Activity
Scan the listing below. Return every line containing the string "agent".

Material for the task
"""
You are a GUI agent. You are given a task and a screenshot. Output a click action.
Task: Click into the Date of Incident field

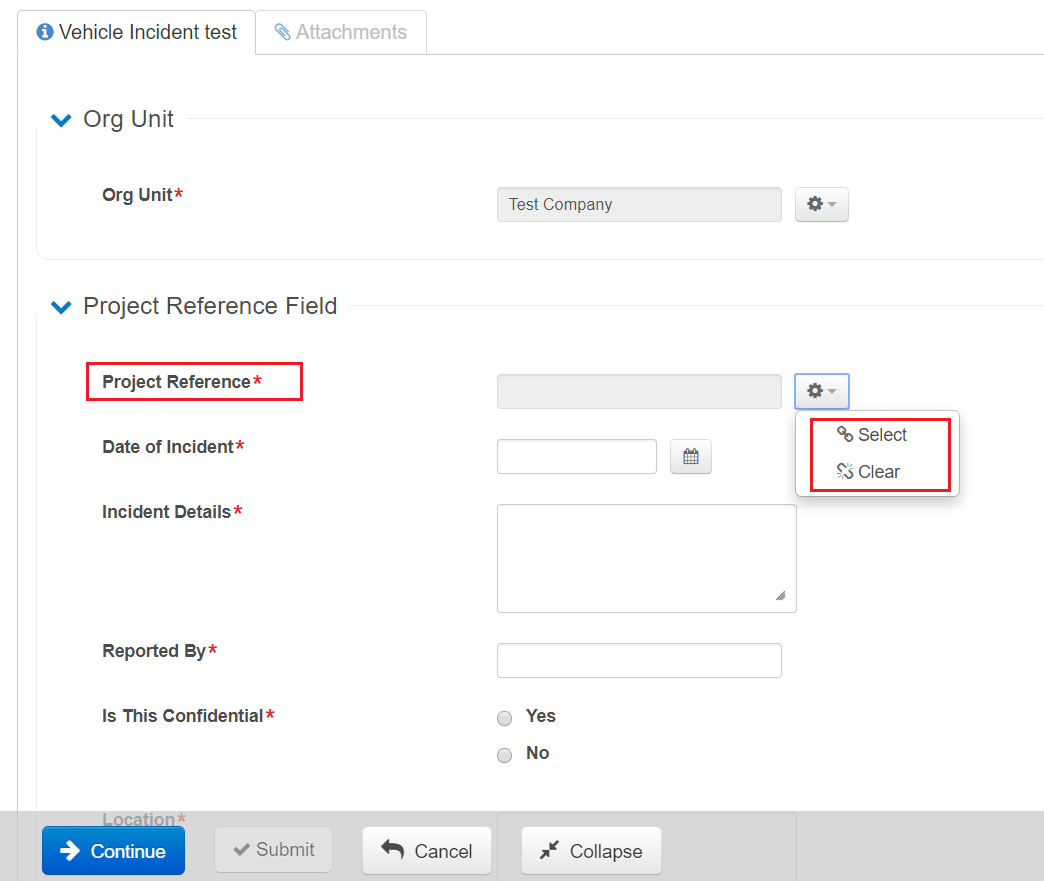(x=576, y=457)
"""
"""
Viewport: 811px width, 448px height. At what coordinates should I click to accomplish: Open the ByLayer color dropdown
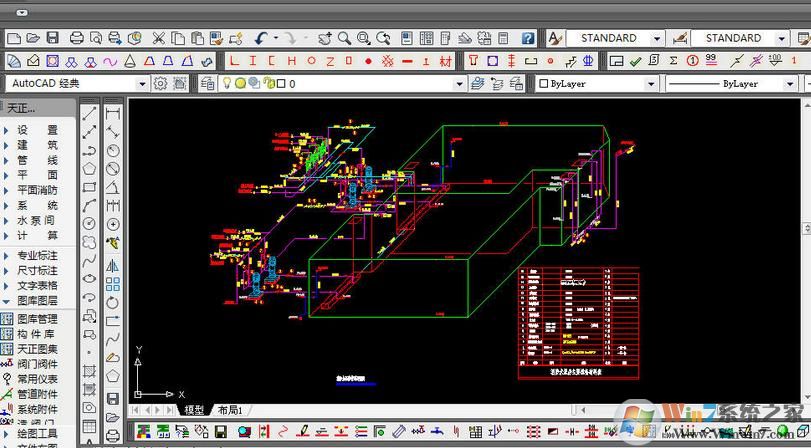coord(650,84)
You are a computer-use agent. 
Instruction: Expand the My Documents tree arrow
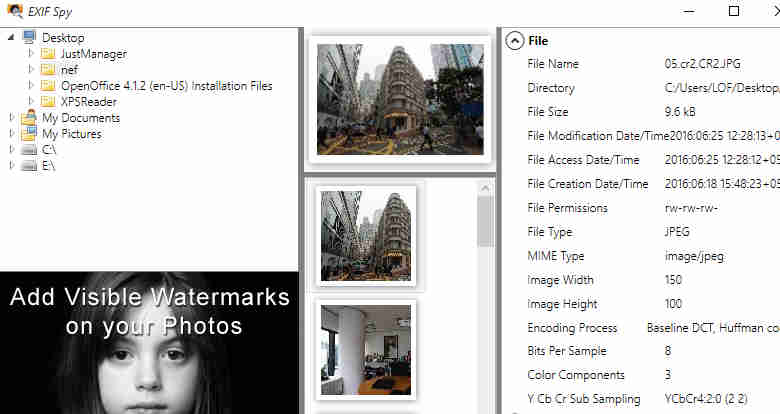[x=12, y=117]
"""
"""
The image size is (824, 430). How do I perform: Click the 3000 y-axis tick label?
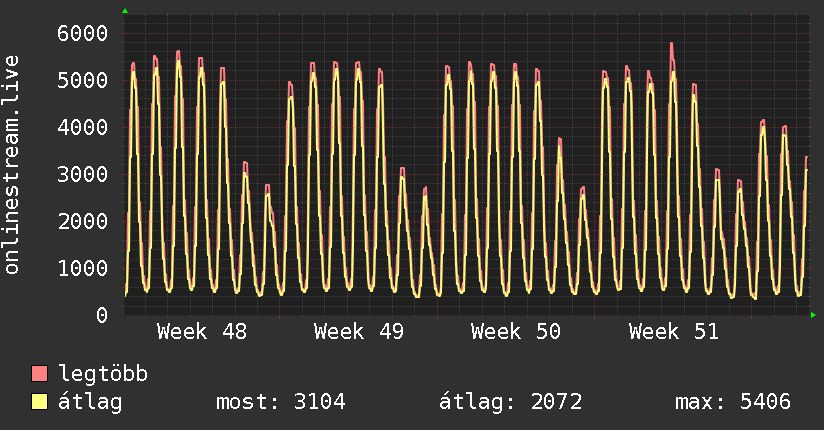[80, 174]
"""
Task result
You are a GUI agent. You are given a task and a screenshot. Output a click action.
You are a computer-use agent. 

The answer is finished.